- [Assignment] Without changing anything, set down every line shown below.

- [Provided data]
########

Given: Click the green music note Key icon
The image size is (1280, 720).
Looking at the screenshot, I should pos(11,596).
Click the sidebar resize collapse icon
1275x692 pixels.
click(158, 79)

########

- [Result for this exercise]
Given: Click the green music note Key icon
The image size is (1280, 720).
Looking at the screenshot, I should pos(11,596).
Click the sidebar resize collapse icon
1275x692 pixels.
click(158, 79)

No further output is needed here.